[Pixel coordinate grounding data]
================
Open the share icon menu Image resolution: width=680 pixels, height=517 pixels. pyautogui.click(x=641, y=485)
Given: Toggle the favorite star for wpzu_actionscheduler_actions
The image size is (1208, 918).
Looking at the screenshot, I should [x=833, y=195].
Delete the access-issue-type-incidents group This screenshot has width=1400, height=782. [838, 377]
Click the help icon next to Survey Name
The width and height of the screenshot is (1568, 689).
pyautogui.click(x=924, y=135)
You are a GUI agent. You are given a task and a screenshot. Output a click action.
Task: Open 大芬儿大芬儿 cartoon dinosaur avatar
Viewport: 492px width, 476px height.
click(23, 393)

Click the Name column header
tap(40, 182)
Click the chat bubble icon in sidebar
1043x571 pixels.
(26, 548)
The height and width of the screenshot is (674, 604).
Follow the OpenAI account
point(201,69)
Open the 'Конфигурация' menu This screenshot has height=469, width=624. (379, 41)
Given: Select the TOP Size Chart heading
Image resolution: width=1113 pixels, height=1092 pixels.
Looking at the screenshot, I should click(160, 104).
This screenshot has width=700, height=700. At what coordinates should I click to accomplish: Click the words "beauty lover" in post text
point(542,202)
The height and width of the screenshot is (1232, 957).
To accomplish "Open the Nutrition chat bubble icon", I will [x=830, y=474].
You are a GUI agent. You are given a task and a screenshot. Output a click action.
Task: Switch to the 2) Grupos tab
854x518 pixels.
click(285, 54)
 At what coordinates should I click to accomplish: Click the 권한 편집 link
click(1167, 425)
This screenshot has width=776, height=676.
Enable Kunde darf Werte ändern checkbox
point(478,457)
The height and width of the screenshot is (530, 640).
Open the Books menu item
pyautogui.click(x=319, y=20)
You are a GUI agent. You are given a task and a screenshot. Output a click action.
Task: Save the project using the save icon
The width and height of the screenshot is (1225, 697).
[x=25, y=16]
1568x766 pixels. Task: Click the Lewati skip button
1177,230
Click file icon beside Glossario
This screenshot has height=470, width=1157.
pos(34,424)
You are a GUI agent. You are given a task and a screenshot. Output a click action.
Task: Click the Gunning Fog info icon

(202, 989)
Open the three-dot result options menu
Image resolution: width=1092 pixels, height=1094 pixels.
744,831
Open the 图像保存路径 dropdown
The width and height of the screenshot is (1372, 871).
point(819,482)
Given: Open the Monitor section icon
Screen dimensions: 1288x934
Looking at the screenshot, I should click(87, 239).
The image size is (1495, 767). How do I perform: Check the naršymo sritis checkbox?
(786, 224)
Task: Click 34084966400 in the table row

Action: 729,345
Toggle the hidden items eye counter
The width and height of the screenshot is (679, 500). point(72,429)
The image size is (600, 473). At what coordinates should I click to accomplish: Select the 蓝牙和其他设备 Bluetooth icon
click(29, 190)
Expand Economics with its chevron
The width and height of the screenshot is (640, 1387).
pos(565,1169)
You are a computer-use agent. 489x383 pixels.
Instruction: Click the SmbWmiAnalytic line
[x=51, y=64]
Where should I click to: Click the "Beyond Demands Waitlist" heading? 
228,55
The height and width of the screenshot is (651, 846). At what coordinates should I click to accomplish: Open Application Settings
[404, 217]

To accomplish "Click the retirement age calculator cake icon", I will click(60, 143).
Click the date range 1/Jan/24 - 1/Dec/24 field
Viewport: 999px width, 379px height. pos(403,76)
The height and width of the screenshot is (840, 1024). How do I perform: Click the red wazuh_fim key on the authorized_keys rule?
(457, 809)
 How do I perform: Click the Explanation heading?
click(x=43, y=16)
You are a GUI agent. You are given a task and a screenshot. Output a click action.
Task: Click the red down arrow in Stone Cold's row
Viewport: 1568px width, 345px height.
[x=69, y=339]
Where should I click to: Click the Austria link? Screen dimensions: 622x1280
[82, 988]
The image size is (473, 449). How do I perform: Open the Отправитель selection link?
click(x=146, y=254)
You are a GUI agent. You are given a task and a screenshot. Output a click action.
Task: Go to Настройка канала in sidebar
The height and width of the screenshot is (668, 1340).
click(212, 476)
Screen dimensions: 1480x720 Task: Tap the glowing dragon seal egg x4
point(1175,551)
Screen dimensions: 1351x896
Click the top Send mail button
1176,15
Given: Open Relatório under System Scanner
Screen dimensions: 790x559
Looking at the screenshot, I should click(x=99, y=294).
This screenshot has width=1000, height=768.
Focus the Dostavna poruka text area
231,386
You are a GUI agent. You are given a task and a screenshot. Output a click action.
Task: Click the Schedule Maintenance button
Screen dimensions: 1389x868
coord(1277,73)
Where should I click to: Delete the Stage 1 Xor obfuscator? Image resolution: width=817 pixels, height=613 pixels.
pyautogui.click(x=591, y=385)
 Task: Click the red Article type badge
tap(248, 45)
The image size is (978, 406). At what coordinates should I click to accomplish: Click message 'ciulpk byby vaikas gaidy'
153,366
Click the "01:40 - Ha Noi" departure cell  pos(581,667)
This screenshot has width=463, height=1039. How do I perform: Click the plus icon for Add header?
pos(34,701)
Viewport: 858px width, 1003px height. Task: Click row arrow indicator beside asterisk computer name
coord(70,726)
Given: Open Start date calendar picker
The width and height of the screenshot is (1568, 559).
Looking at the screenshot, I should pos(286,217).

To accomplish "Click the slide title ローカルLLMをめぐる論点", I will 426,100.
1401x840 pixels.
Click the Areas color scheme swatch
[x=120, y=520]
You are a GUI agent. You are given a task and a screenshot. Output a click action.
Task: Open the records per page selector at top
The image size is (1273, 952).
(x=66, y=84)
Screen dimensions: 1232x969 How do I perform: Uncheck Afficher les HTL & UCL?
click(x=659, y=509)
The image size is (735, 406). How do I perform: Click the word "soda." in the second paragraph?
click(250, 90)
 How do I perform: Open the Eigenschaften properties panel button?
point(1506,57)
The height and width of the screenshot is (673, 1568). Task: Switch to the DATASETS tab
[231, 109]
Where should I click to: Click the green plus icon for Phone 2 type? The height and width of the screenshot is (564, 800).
================
(Aim of the exercise):
Retype the lines above, keeping every character.

(Result):
Open the share icon menu Image resolution: width=680 pixels, height=517 pixels. pyautogui.click(x=641, y=485)
Given: Toggle the favorite star for wpzu_actionscheduler_actions
The image size is (1208, 918).
Looking at the screenshot, I should [x=833, y=195].
Delete the access-issue-type-incidents group This screenshot has width=1400, height=782. [838, 377]
Click the help icon next to Survey Name
The width and height of the screenshot is (1568, 689).
pyautogui.click(x=924, y=135)
You are a GUI agent. You are given a task and a screenshot. Output a click action.
Task: Open 大芬儿大芬儿 cartoon dinosaur avatar
Viewport: 492px width, 476px height.
click(23, 393)

Click the Name column header
tap(40, 182)
Click the chat bubble icon in sidebar
1043x571 pixels.
(26, 548)
The height and width of the screenshot is (674, 604).
Follow the OpenAI account
point(201,69)
Open the 'Конфигурация' menu This screenshot has height=469, width=624. (379, 41)
Given: Select the TOP Size Chart heading
Image resolution: width=1113 pixels, height=1092 pixels.
Looking at the screenshot, I should click(160, 104).
This screenshot has width=700, height=700. At what coordinates should I click to accomplish: Click the words "beauty lover" in post text
point(542,202)
The height and width of the screenshot is (1232, 957).
To accomplish "Open the Nutrition chat bubble icon", I will [x=830, y=474].
You are a GUI agent. You are given a task and a screenshot. Output a click action.
Task: Switch to the 2) Grupos tab
854x518 pixels.
click(285, 54)
 At what coordinates should I click to accomplish: Click the 권한 편집 link
click(1167, 425)
This screenshot has width=776, height=676.
Enable Kunde darf Werte ändern checkbox
point(478,457)
The height and width of the screenshot is (530, 640).
Open the Books menu item
pyautogui.click(x=319, y=20)
You are a GUI agent. You are given a task and a screenshot. Output a click action.
Task: Save the project using the save icon
The width and height of the screenshot is (1225, 697).
[x=25, y=16]
1568x766 pixels. Task: Click the Lewati skip button
1177,230
Click file icon beside Glossario
This screenshot has height=470, width=1157.
pos(34,424)
You are a GUI agent. You are given a task and a screenshot. Output a click action.
Task: Click the Gunning Fog info icon

(202, 989)
Open the three-dot result options menu
Image resolution: width=1092 pixels, height=1094 pixels.
744,831
Open the 图像保存路径 dropdown
The width and height of the screenshot is (1372, 871).
point(819,482)
Given: Open the Monitor section icon
Screen dimensions: 1288x934
Looking at the screenshot, I should click(87, 239).
The image size is (1495, 767). How do I perform: Check the naršymo sritis checkbox?
(786, 224)
Task: Click 34084966400 in the table row

Action: 729,345
Toggle the hidden items eye counter
The width and height of the screenshot is (679, 500). point(72,429)
The image size is (600, 473). At what coordinates should I click to accomplish: Select the 蓝牙和其他设备 Bluetooth icon
click(29, 190)
Expand Economics with its chevron
The width and height of the screenshot is (640, 1387).
pos(565,1169)
You are a computer-use agent. 489x383 pixels.
Instruction: Click the SmbWmiAnalytic line
[x=51, y=64]
Where should I click to: Click the "Beyond Demands Waitlist" heading? 
228,55
The height and width of the screenshot is (651, 846). At what coordinates should I click to accomplish: Open Application Settings
[404, 217]

To accomplish "Click the retirement age calculator cake icon", I will click(60, 143).
Click the date range 1/Jan/24 - 1/Dec/24 field
Viewport: 999px width, 379px height. pos(403,76)
The height and width of the screenshot is (840, 1024). How do I perform: Click the red wazuh_fim key on the authorized_keys rule?
(457, 809)
 How do I perform: Click the Explanation heading?
click(x=43, y=16)
You are a GUI agent. You are given a task and a screenshot. Output a click action.
Task: Click the red down arrow in Stone Cold's row
Viewport: 1568px width, 345px height.
[x=69, y=339]
Where should I click to: Click the Austria link? Screen dimensions: 622x1280
[82, 988]
The image size is (473, 449). How do I perform: Open the Отправитель selection link?
click(x=146, y=254)
You are a GUI agent. You are given a task and a screenshot. Output a click action.
Task: Go to Настройка канала in sidebar
The height and width of the screenshot is (668, 1340).
click(212, 476)
Screen dimensions: 1480x720 Task: Tap the glowing dragon seal egg x4
point(1175,551)
Screen dimensions: 1351x896
Click the top Send mail button
1176,15
Given: Open Relatório under System Scanner
Screen dimensions: 790x559
Looking at the screenshot, I should click(x=99, y=294).
This screenshot has width=1000, height=768.
Focus the Dostavna poruka text area
231,386
You are a GUI agent. You are given a task and a screenshot. Output a click action.
Task: Click the Schedule Maintenance button
Screen dimensions: 1389x868
coord(1277,73)
Where should I click to: Delete the Stage 1 Xor obfuscator? Image resolution: width=817 pixels, height=613 pixels.
pyautogui.click(x=591, y=385)
 Task: Click the red Article type badge
tap(248, 45)
The image size is (978, 406). At what coordinates should I click to accomplish: Click message 'ciulpk byby vaikas gaidy'
153,366
Click the "01:40 - Ha Noi" departure cell  pos(581,667)
This screenshot has width=463, height=1039. How do I perform: Click the plus icon for Add header?
pos(34,701)
Viewport: 858px width, 1003px height. Task: Click row arrow indicator beside asterisk computer name
coord(70,726)
Given: Open Start date calendar picker
The width and height of the screenshot is (1568, 559).
Looking at the screenshot, I should pos(286,217).

To accomplish "Click the slide title ローカルLLMをめぐる論点", I will 426,100.
1401x840 pixels.
Click the Areas color scheme swatch
[x=120, y=520]
You are a GUI agent. You are given a task and a screenshot. Output a click action.
Task: Open the records per page selector at top
The image size is (1273, 952).
(x=66, y=84)
Screen dimensions: 1232x969 How do I perform: Uncheck Afficher les HTL & UCL?
click(x=659, y=509)
The image size is (735, 406). How do I perform: Click the word "soda." in the second paragraph?
click(250, 90)
 How do I perform: Open the Eigenschaften properties panel button?
point(1506,57)
The height and width of the screenshot is (673, 1568). Task: Switch to the DATASETS tab
[231, 109]
Where should I click to: Click the green plus icon for Phone 2 type? The height and width of the screenshot is (564, 800).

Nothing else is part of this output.